After what seemed an eternity of silence and discomfort, Mindy returned, but it was actually her companion who first caught Effy’s attention. The shaman had to repress a shudder and the unbidden flight response brought on by the furry, hunched figure.
How will I ever get used to the close presence of these worgen? Effraeti asked herself as she tried to swallow the lump forming in her throat.
Zweibel seemed to notice and gave her a toothy grin. Effy imagined it was meant to put her at ease, but seeing more of his teeth only made her heart race faster.
“Oh good, a shaman! We’ve got a serious elemental infestation here, perhaps you could help out with that!” Zweibel quipped. “Those Earthen Ring folk mean well and all, but they’re never around when you need them.”
Though his voice was gruff and heavy with accent, the comment did allow Effy to unclench her hands and loosen the tensed muscles in her arms. She even managed a polite grin.
It was then Effy noticed Zweibel’s companion. A worg of immense size sauntered up from behind the Worgen to stand at its master’s side. It was not the animal’s size that caused Effy to gape, though, but the sword embedded in its head. When the worg stood straight, the sword formed a forty-five degree angle with the ground, and was deep enough Effy was surprised its point was not visible from the opposite side, beneath the worg’s chin.

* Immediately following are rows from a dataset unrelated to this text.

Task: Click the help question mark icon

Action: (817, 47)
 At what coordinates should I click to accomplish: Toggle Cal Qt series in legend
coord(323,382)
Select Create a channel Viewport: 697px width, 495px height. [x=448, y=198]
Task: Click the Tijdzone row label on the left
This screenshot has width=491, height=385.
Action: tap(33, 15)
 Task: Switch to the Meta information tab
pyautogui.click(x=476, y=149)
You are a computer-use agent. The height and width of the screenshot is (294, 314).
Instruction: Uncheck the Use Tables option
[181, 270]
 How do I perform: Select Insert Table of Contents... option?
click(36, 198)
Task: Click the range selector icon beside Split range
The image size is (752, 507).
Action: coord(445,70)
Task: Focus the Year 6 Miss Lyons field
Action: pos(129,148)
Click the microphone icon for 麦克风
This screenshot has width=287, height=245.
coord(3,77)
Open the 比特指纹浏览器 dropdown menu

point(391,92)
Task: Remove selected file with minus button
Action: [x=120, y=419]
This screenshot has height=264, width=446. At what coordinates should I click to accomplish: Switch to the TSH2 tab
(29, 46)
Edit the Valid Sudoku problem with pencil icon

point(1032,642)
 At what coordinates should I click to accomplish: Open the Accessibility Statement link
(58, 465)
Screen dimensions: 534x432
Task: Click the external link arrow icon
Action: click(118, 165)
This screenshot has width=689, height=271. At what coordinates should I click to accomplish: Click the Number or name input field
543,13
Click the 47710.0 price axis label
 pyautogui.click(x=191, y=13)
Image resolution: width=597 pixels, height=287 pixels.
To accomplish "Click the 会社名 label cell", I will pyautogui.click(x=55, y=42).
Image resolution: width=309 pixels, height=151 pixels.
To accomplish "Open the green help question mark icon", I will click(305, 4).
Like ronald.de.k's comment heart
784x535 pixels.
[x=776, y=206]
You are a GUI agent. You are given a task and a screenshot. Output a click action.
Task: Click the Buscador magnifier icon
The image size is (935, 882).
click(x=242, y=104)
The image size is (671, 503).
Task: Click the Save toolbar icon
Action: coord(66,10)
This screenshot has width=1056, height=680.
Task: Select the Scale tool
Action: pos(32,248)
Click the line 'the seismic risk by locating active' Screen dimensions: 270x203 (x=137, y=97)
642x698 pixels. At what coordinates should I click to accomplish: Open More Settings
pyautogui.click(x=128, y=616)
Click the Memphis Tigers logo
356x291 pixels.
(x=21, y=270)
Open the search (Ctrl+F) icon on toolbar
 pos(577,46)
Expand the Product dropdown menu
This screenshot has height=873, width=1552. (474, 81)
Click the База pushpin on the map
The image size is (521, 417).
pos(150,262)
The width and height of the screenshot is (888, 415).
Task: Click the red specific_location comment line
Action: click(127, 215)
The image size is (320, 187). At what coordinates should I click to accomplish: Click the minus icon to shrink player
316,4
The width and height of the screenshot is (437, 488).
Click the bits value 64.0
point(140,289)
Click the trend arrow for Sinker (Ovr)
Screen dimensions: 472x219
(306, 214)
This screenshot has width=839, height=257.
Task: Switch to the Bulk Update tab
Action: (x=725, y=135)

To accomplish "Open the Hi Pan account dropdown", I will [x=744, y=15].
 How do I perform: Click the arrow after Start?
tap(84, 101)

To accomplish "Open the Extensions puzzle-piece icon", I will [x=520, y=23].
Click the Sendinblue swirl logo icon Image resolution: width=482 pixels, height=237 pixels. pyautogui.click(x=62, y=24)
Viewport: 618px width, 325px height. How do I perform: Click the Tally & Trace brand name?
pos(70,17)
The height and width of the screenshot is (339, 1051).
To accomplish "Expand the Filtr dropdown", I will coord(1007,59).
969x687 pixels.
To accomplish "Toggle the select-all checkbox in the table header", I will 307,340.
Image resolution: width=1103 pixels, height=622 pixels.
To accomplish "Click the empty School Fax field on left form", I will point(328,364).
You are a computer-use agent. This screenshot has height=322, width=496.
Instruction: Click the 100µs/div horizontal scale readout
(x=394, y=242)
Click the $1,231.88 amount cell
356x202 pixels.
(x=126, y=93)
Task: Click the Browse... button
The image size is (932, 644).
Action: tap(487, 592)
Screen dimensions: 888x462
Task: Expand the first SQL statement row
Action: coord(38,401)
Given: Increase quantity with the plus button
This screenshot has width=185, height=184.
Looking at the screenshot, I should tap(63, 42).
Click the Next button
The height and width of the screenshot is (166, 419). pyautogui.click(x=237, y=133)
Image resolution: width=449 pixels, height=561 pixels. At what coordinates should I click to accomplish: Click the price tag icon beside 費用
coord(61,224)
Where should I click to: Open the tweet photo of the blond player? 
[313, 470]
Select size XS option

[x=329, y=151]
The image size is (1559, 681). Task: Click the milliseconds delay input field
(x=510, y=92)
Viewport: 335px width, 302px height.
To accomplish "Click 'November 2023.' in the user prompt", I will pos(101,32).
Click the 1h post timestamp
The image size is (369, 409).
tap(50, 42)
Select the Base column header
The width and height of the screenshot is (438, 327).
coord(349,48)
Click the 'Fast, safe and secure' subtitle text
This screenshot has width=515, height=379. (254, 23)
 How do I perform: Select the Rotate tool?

“Good boy, Scabbard,” Zweibel murmured and scratched the strange animal behind the ears.
“Effraeti, please meet Zweibel,” Mindy interjected. “Z is Undying Resolution’s quartermaster and field commander.”
“A pleasure to meet you, Miss Effraeti,” Z replied with a deep bow, his smile broadening and once more making his prominent pointed teeth more ominous instead of less so.
It took all Effy’s courage to shake the worgen’s hand. His grip was firm but not uncomfortable, as friendly as his conversational tone. His demeanor was nothing if not relaxed, and that eased Effy further.
By the time Zweibel stepped back and met Mindy’s eyes for her to continue, Effy was at least more relaxed than when the worgen had entered.
As Mindy started to speak again, Zweibel and Scabbard disappeared under the pretenses of other important business. “Perhaps we can continue this conversation somewhere more comfortable, somewhere we can all sit down and make Effy feel more at ease. Inside perhaps?”
Ranico spoke up again. “Yes,” and he drew out that word to length with a thoughtful scratch of his bearded chin. “The guild’s meeting hall would be a much better place.”
Effy did not miss the mischievous grin that lit his face as Mindy frowned.
“No worries, I shall fetch Marshal* myself,” Ranico offered. His suddenly conversational tone set Effy more on edge than his aloof stance from before. She was unsure what had him grinning and Mindy less so.
“Not the venue I had in mind,” Mindy admitted with a dismissive shrug, “but it should serve our purpose.” She gave Effy a forced smile, and Effy attempted to return it.
Ranico returned with two people several moments later.
The man was obviously a mage by his colorful robes and the staff he held that pulsed with arcane power. The other was a blonde-haired woman dressed in a suit of dark plate, slight of build but menacing enough with two large swords belted at her side. Effy thought her a warrior at first until she looked up and met the shaman’s eyes. They were the same frosty blue as Ranico’s.
So it was to Effy’s great surprise when the woman rushed forward and grasped her hands in a friendly, if chilly, shake. “Oh, a draenei!” she nearly squealed. Effy could somehow tell the woman was holding back an even more intense response. “I’m Aesadonna. Call me Aesa, everyone else does,” she offered without further preamble and a wide smile. “Welcome to Undying Resolution!”
Ranico cleared his throat.
Aesa met his stern gaze, and giggled. It was the oddest sound, a strange juxtaposition of lightness mixed with the eerie echo of her undead voice.
“Introduce yourself!” the woman chided, poking her mage companion in the shoulder. Her smile widened as she clasped her small hands before her face in an attempt to stifle another giggle.
“I’m Marshal,” the man said as he shook Effy’s hand.
Renewing her smile, the shaman replied, “Effraeti, but please call me Effy.”
“Effy,” he repeated. “A pleasure.”
Ranico stepped forward not a second later than was courteous to do so. “Marshal, if you would conjure us a portal to the guild hall.”
The mage nodded, and began to gesture. A few strange syllables later, a glowing gate appeared. Through the arcane-lined tear in the air before her, Effy could hardly see anything but shadow on the other side. It looked as black as a crypt, and Effy suppressed a shudder at the thought.
Ranico and Aesa stepped through, and Mindy motioned for Effy to follow. She and Liss were only a few steps behind as Effy stepped through the portal.
As soon as Marshal followed the others through, the portal closed behind him, and with its disappearance went all source of illumination.
Going from the sunlit patio in Stormwind to darkness left Effy nearly blind for a moment. The woman let her eyes adjust to the sudden lack of light. Even then, she still could not see much. The room was not dim, it was black.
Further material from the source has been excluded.